## EXTRACT
## START

Recent comments

On my followup EEC post Tamara comments

The eec made a really bad and ugly mistake but you can take my word for it that they have learned from it and that it will not happen again. I am not going to blog about this because I really do believe in the value of the EEC and what it brings to the industry. It’s okay to call out a mistake, but do you really need to destroy an organization that is so worthwile?

Just to be clear I had not heard of the EEC before this and when the story broke I blew it off as no big deal, some organization did something stupid and spammed. It was only after I did a little research that I realized this was THE organization that was supposed to be leading the pack in email marketing. They are

[…] a global professional organization that strives to enhance the image of email marketing and communications, while celebrating and actively advocating its critical importance in business, and its ROI value.

And, yet, they send mail that was perceived by many of their recipients as spam. While I have not seen copies of the mail, two posters commented that the mail did not comply with CAN SPAM. One of those said there was no opt-out link. Putting aside any of the permission or relevancy questions, if this is true then it takes it from a bad idea to illegal activity. How does this organization maintain any credibility as a leader in the email marketing space?
As for the negative comments, I fully expect that if Word to the Wise pulled something like this, there would be a lot of negativity and people holding us accountable for our actions. I do not see with the EEC should expect anything different from their base.
There was a funny comment from EEC Member pointing out that the EEC had brought us standardization of the spelling of email.

## END

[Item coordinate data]
## START

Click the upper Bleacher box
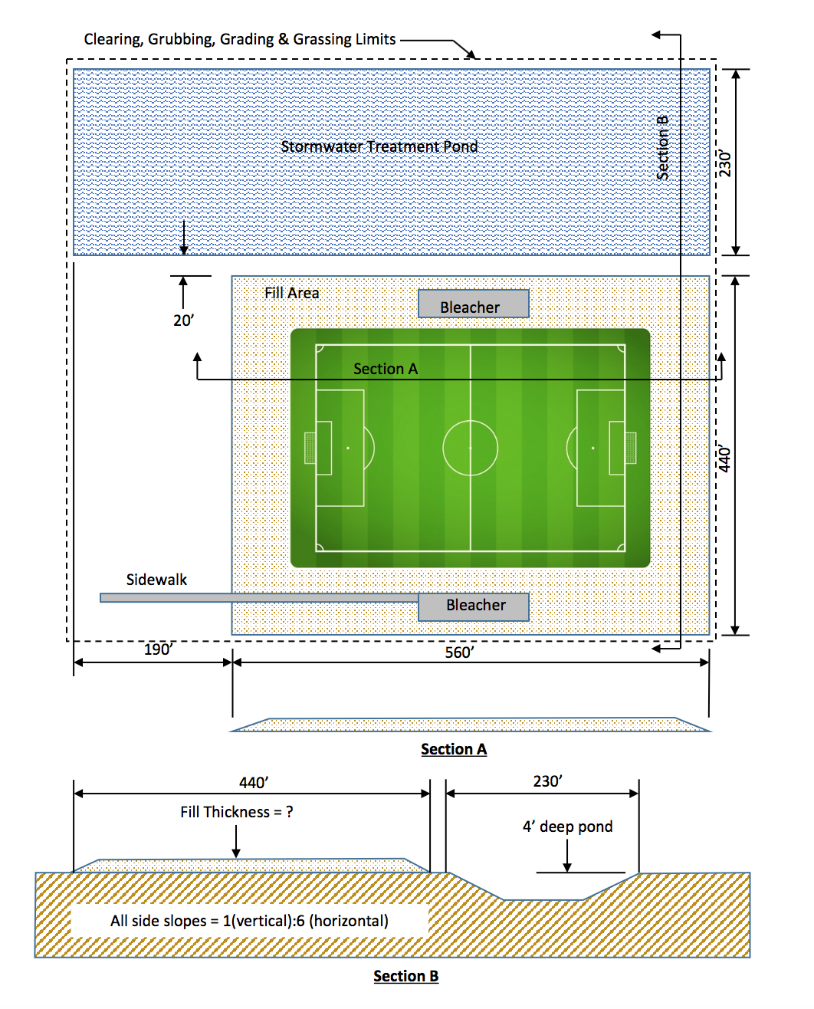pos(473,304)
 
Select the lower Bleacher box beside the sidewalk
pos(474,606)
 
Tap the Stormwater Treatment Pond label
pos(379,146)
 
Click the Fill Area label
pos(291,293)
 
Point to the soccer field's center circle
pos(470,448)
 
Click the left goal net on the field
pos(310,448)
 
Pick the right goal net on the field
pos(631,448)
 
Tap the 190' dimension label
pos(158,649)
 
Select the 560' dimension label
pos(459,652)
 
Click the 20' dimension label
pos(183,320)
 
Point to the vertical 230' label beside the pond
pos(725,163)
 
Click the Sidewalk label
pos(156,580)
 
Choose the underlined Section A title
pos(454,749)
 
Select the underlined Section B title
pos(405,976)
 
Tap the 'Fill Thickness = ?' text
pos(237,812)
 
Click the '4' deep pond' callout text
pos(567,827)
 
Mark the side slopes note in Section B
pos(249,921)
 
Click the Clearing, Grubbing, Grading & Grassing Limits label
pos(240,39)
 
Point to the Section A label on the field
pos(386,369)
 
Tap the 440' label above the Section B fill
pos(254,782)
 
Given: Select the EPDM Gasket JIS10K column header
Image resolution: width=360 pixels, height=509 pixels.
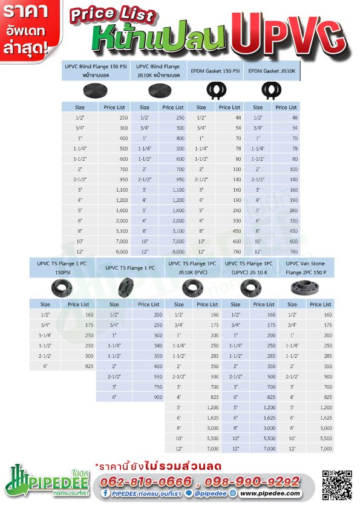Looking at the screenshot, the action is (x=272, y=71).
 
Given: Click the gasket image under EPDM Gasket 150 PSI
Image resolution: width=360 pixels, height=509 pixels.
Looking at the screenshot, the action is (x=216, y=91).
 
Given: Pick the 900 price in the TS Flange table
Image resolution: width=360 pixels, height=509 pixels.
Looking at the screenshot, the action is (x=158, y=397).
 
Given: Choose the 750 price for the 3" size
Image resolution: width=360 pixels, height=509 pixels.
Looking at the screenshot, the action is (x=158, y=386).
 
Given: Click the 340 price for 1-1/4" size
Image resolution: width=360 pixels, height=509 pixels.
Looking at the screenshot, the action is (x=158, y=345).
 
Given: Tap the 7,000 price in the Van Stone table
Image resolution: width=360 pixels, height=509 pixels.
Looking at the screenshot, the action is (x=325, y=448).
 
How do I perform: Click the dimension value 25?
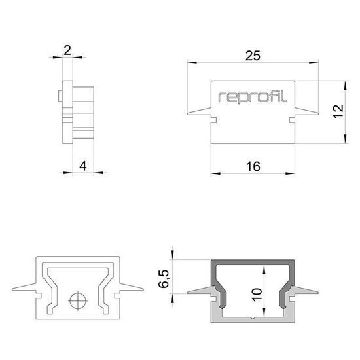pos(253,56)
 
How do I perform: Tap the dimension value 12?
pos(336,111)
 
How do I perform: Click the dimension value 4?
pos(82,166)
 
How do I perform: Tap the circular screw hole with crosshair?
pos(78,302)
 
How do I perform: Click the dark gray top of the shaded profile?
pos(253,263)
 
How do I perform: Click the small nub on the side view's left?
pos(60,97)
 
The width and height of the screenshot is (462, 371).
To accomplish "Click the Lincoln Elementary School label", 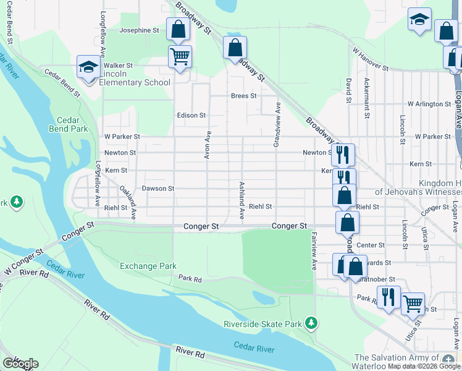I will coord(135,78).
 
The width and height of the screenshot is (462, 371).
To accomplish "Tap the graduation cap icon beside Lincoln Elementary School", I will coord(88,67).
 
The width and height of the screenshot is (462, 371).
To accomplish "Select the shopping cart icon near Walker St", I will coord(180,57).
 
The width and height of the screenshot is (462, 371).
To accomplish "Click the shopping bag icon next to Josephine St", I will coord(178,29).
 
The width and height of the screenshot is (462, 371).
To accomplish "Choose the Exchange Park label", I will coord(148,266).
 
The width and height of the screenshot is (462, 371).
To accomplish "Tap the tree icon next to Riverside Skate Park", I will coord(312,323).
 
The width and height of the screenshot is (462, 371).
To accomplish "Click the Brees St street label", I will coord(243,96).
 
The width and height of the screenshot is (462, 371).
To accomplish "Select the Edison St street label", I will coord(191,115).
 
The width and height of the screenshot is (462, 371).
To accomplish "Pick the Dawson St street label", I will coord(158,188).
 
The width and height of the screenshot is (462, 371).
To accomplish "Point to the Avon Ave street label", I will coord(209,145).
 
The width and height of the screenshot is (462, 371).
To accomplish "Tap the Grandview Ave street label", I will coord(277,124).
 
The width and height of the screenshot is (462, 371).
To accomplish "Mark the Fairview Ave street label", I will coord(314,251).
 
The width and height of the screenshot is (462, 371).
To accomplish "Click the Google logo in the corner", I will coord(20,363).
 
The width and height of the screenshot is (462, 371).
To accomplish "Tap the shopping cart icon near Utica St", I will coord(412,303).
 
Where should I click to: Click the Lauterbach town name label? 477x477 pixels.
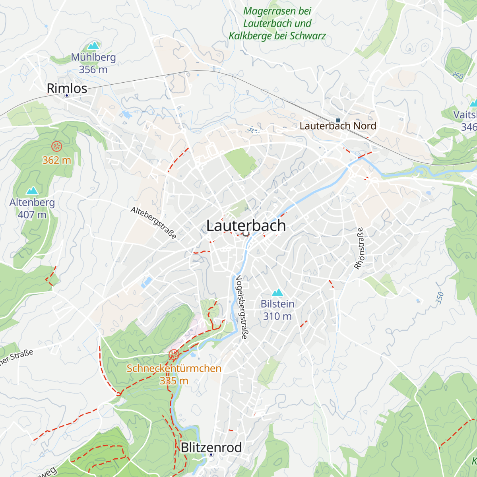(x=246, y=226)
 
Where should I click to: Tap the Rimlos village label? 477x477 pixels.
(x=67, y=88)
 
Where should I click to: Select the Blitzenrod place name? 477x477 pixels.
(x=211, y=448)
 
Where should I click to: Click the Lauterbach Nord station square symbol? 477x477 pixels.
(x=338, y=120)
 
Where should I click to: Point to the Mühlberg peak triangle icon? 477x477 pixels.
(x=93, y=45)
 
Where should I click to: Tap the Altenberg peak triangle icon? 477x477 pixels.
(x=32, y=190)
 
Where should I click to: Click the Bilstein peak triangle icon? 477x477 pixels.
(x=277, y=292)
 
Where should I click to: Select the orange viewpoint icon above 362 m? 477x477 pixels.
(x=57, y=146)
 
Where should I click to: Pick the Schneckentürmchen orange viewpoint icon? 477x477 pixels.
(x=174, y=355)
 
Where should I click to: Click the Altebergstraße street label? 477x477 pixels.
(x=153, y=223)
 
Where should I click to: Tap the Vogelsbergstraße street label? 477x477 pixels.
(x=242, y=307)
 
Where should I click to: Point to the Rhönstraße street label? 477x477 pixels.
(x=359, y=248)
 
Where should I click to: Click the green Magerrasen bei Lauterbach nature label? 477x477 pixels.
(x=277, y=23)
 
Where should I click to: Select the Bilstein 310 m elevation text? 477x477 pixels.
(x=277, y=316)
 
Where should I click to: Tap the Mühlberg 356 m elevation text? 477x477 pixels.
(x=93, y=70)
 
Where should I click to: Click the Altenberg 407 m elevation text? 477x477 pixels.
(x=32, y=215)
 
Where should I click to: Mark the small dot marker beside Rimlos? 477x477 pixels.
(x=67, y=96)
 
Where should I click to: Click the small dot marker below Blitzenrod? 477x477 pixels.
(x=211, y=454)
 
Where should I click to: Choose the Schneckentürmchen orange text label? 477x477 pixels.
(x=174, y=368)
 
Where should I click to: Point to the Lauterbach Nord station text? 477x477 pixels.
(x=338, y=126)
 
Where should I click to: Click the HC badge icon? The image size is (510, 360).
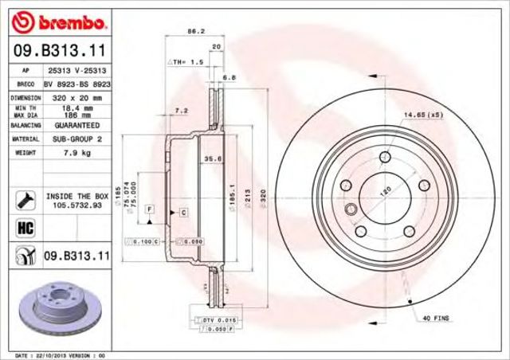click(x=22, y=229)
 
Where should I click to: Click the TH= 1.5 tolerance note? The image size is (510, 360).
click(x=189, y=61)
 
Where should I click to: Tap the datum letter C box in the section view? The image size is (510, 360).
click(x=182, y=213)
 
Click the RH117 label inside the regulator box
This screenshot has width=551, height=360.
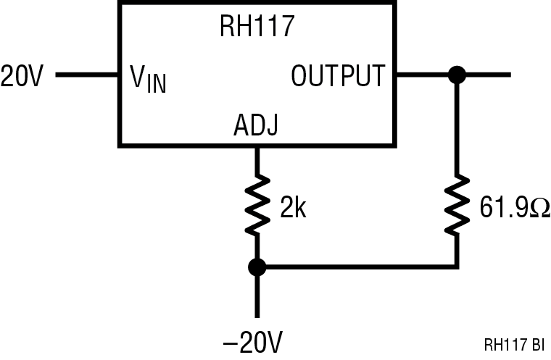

## END
## START

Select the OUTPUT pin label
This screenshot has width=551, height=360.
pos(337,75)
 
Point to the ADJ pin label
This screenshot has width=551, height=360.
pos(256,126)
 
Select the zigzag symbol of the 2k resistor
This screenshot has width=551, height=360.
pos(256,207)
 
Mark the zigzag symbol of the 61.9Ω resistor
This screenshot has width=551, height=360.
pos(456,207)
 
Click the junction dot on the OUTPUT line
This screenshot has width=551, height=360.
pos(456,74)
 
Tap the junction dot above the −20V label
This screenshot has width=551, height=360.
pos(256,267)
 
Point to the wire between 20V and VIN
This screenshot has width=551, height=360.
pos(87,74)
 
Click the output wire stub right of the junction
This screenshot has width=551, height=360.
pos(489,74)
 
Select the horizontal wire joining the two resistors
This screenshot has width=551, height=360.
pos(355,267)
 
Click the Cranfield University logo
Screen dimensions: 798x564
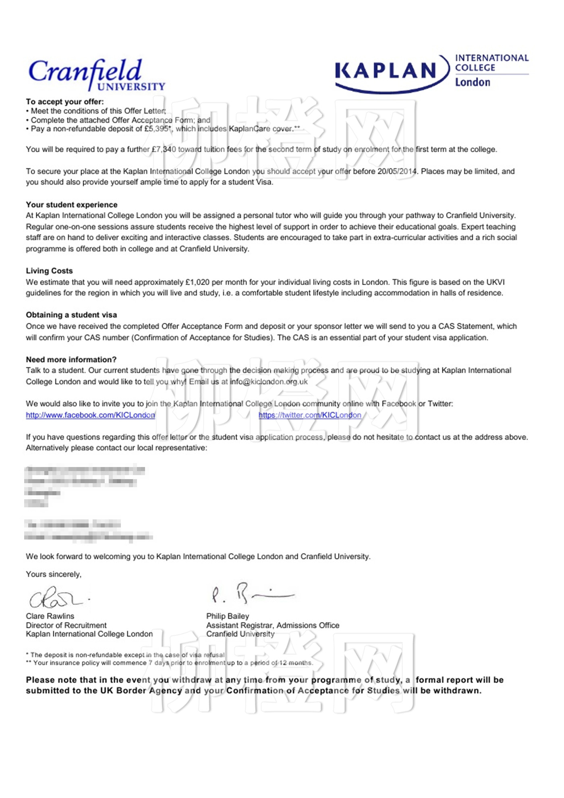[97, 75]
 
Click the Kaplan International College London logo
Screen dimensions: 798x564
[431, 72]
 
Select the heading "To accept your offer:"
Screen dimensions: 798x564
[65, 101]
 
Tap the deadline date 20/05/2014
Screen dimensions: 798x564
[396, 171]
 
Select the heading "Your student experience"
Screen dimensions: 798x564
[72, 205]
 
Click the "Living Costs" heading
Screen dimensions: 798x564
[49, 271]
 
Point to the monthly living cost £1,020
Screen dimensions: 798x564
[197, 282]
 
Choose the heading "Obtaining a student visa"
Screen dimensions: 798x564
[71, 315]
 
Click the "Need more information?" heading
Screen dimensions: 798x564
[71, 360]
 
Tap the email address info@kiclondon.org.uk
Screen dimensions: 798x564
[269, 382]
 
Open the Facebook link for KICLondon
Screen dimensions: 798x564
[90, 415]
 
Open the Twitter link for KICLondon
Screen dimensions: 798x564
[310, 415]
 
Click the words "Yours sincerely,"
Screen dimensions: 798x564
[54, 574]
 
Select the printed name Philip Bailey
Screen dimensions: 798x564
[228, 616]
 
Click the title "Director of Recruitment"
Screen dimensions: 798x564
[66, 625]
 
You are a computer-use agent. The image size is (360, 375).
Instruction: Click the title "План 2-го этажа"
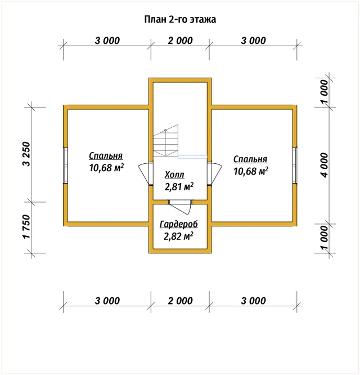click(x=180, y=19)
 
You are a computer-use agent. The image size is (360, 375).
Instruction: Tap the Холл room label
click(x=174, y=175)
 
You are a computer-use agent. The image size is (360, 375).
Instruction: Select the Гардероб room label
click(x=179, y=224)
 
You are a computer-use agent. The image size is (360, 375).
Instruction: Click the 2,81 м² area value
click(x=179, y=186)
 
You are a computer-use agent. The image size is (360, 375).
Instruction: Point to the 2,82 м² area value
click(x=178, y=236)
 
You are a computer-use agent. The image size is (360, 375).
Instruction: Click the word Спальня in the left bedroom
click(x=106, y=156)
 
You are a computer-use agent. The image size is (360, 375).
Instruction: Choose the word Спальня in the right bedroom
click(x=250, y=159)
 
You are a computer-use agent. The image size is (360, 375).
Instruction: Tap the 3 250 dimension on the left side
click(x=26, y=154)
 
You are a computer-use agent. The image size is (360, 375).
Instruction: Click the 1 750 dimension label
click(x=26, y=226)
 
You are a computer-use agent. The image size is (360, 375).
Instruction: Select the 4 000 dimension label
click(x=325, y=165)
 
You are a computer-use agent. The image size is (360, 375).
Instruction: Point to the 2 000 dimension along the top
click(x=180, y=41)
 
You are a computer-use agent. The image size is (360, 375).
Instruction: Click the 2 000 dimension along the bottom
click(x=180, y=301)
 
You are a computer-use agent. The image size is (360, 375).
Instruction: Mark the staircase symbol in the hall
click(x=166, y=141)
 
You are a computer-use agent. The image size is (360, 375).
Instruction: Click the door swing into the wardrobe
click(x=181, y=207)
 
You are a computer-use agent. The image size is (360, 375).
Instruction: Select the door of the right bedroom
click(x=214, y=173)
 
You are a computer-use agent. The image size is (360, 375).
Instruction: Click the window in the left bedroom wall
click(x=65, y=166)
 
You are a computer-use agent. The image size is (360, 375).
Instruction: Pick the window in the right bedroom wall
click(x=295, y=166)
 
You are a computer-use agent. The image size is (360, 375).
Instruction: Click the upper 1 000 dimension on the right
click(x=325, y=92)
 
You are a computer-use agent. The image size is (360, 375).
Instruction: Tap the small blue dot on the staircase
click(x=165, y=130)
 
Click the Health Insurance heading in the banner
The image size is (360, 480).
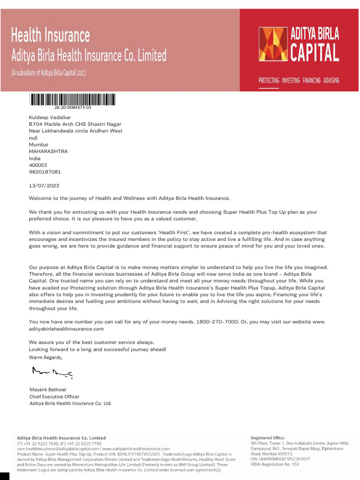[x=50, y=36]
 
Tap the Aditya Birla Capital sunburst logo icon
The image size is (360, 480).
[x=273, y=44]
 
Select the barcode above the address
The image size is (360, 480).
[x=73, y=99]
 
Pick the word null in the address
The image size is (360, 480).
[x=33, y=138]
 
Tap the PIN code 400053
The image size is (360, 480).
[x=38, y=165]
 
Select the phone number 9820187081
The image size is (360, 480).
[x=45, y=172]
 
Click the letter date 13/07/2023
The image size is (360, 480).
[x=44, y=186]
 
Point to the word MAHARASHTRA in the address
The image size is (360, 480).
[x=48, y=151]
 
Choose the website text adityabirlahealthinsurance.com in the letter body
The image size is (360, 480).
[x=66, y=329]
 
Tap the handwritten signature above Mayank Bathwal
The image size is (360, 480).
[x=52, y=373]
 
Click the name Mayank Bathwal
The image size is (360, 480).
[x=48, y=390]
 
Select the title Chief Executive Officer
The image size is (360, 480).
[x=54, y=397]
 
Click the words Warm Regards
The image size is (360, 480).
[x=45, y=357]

## END

## WRITTEN TASKS
[1] Print the passage of the blog post about the EEC starting with "And, yet, they" and going on through "spelling of email.".
[2] According to the blog post about the EEC, why does the author think the EEC should not expect anything other than negative comments from its base? Answer in one to three sentences.
[3] Pick up the blog post about the EEC after its last sentence and continue it.

## RESULTS
[1]
And, yet, they send mail that was perceived by many of their recipients as spam. While I have not seen copies of the mail, two posters commented that the mail did not comply with CAN SPAM. One of those said there was no opt-out link. Putting aside any of the permission or relevancy questions, if this is true then it takes it from a bad idea to illegal activity. How does this organization maintain any credibility as a leader in the email marketing space?
As for the negative comments, I fully expect that if Word to the Wise pulled something like this, there would be a lot of negativity and people holding us accountable for our actions. I do not see with the EEC should expect anything different from their base.
There was a funny comment from EEC Member pointing out that the EEC had brought us standardization of the spelling of email.

[2] The author fully expects that if Word to the Wise did something like this, there would be a lot of negativity and people would hold it accountable for its actions. The author sees no reason the EEC should expect different treatment.

[3]
On my Email non-viable for acquisition post, Josh disagreed. He says

I think saying that “email is not viable for customer acquisition” might be too broad of a statement. I wouldn’t have any problem with “Purchasing lists is not viable for customer acquisition.”

I think his point is well taken. There are places where you buy a mailing, or buy an advertisement and that does drive acquisition as well as sales. I am still wary of using email for acquisition as most of the companies who come to me with that business model mean purchasing lists or co-reg when they say acquisition.
There have been a number of comments about Postini. Jay Levitt had a couple of comments that sum up the frustration that many of us have had with Postini.

I too tried to get a human at Postini. I took three different back-channel routes to get there. They all landed at the same person – apparently the one guy who sends out “we’re not responsible no matter what” form letters to anyone who writes to Postini. He told me, and I can’t make this up:
Postini was scoring my e-mails as “spammy” because Postini had previously scored my e-mails as spammy.

Dennis also commented about Postini:

I was told that if you take a document originally typed on an application such as MS Word and then copy and paste this into the marketing e-mail it gives it funky html code that for some reason gives your e-mail a lower score in Postini.

Cutting and pasting from MS Word has a myriad of problems, not just Postini delivery. One thing I emphasize with my clients is that their email structure must be clean and standards compliant. So many spammers out there are using badly formatted HTML mails, that the ISPs are looking at the technical structure of your email and using that as part of their filtering decisions. This confirmation from Postini only reinforces that.
Have a good weekend, everyone!

Related Posts

Do you know where your addresses go?

Being a deliverability consultant, I end up signing up for a lot of lists and providing email addresses to a lot of different websites I may not normally trust with my email address. The only way to manage the resulting volume of email is using a disposable address system. There are a number of commercial versions, but we built our own system.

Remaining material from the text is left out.